Interpellation de Mme Véronique Salvi à M. Rachid Madrane, ministre de l’Aide à la jeunesse, des Maisons de justice et de la Promotion de Bruxelles, intitulée «Placements d’enfants en milieu hospitalier: avancement du dossier» (Article 76 du règlement)

Mme Véronique Salvi (cdH). – Alors qu’il est beaucoup question de la création de l’IPPJ de Bruxelles, des enfants sont encore placés en milieu hospitalier. C’est une problématique que je suis avec la plus grande attention. Je ne reviendrai pas sur le contexte – on l’a déjà fait à plusieurs reprises au sein de cette commission ainsi qu’en séance plénière –, mais je rappellerai brièvement que l’hôpital n’est pas un milieu d’accueil, malgré la disposition prévue dans le décret du 4 mars 1991 relatif à l’Aide à la jeunesse. Je pense que nous partageons l’idée que ces placements s’apparentent à une forme de maltraitance institutionnelle envers des enfants déjà plus que fragilisés.

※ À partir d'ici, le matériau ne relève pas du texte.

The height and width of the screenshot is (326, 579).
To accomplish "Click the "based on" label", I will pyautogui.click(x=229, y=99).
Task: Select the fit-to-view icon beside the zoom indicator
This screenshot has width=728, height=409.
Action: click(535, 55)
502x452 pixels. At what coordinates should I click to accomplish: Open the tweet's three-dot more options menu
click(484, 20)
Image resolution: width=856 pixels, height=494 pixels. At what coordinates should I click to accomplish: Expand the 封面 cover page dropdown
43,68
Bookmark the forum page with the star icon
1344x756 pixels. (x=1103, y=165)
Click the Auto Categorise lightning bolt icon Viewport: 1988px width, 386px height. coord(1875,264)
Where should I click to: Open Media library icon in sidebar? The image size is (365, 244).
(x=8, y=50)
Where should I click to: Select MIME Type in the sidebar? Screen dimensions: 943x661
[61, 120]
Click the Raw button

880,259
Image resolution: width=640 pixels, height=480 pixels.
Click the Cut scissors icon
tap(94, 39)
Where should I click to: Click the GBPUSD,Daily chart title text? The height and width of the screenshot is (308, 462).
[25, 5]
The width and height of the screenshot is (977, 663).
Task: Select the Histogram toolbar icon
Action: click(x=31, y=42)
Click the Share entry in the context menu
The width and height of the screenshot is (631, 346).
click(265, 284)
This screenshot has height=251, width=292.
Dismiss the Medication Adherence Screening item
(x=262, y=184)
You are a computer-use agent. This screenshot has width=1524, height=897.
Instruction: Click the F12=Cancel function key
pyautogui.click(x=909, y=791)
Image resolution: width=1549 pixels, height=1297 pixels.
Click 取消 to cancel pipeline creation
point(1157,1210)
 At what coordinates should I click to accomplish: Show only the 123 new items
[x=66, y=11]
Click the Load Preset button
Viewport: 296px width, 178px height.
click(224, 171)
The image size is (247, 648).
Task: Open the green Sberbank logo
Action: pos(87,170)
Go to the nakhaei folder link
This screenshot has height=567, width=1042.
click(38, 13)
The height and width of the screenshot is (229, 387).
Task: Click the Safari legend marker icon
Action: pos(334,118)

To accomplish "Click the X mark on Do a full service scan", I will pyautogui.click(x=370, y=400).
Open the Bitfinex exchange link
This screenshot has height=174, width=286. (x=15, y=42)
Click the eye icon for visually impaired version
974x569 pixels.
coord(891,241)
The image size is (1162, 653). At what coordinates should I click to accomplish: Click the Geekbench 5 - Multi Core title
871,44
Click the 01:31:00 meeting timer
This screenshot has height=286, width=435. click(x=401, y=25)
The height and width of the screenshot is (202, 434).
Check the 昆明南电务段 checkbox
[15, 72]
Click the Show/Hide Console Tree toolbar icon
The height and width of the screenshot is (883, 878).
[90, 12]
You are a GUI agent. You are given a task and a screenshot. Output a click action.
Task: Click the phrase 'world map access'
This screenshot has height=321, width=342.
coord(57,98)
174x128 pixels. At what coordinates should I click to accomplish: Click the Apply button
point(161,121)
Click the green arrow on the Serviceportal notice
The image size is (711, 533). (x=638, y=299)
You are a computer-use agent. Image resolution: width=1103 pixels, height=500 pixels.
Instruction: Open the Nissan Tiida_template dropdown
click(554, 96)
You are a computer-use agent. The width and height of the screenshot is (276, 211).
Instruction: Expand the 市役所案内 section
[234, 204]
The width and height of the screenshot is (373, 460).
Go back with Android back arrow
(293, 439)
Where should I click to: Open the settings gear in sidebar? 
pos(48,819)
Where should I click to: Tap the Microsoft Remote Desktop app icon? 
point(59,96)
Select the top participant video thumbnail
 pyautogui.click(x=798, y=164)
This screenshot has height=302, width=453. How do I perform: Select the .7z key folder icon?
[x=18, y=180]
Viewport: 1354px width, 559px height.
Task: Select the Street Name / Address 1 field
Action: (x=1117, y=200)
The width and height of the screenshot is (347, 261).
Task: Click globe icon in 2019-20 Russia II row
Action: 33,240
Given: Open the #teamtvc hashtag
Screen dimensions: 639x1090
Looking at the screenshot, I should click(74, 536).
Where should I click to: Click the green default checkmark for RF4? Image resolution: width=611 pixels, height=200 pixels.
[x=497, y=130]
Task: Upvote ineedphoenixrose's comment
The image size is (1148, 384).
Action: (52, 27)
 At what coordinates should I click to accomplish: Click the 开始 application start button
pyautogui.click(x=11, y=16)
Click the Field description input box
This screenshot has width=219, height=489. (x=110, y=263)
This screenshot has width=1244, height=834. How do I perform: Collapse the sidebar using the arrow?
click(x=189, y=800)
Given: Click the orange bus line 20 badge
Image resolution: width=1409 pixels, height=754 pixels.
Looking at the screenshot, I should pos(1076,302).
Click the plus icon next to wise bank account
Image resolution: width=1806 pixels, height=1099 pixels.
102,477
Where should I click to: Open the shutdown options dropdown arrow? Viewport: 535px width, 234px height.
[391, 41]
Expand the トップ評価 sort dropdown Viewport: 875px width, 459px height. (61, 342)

En réponse à ma dernière question sur le sujet, vous nous annonciez qu’à partir du 1er juillet 2015, les services d’hébergement bénéficiant d’un mi-temps supplémentaire grâce au plan de renforcement auraient la possibilité de garder ce poste moyennant l’augmentation de leur capacité de 1,5 prise en charge. Cette initiative devait permettre une augmentation de 180 places supplémentaires. Concernant l’accueil familial d’urgence, vous analysiez, avec la Fédération de placement familial, la possibilité de renforcer le cadre des trois services de placement familial d’urgence, fragilisés par l’application de l’arrêté sur les services d’intervention et d’accompagnement en accueil familial.

Par ailleurs, vous envisagiez d’étendre la ré- flexion sur l’accueil avec l’ONE. Rappelons que les Services d’accueil spécialisés de la petite enfance (SASPE) sont saturés et que des pistes telles que le projet de crèches ouvertes 24 heures sur 24 – il a été question de Charleroi – devaient être creusées, l’idée étant que ces crèches puissent accueillir des enfants aujourd’hui placés en milieu hospitalier. Vous évoquiez également un projet expérimental sous forme de partenariat entre le SPJ et le SAJ de Mons et l’Hôpital Saint-Joseph, qui proposerait un accueil hospitalier unique en Wallonie par son caractère social et intersectoriel. En ce qui concerne la nécessité d’objectiver la situation, vous m’aviez informée, en son temps, que la mise en place du système informatique IMAJ devait nous permettre de mieux appréhender la problématique. Malgré certaines avancées, il nous revient que des conseillers et directeurs envoient encore régulièrement vers l’administration centrale des documents qui attestent de leur incapacité à gérer certaines situations nécessitant une prise en charge qu’ils ne peuvent assurer.

À l’heure où un budget doit être débloqué pour la création de la nouvelle IPPJ à Bruxelles – et sans remettre en cause le bien-fondé de cette initiative –, nous nous interrogeons quant aux moyens dévolus à la problématique des «bébés parqués» – expression que je déteste, mais qui illustre parfaitement la situation. L’avant-projet de décret Code de l’Aide à la jeunesse actuellement soumis au secteur comporte-t-il des dispositions qui permettraient d’éviter le placement d’enfants en milieu hospitalier? Qu’en est-il des services d’hébergement? Les 180 places supplémentaires annoncées pour le 1er juillet 2015 ont-elles été créées? Ce service répond-il adéquatement à la problématique de ces bébés que l’on retrouve dans les hôpitaux? Où en est aujourd’hui la réflexion globale de la Fédération au niveau du placement familial? Les familles d’accueil représentent-elles une alternative pertinente au placement d’enfants en milieu hospitalier? Y a-t-il une autre piste? Vous nous avez parlé de l’ONE et nous devons pouvoir trouver une solution ensemble. Il est clair que l’ONE doit être partie prenante dans la recherche d’une solution. J’ai évoqué le projet de crèches ouvertes 24 heures sur 24, ainsi que du projet expérimental à Mons.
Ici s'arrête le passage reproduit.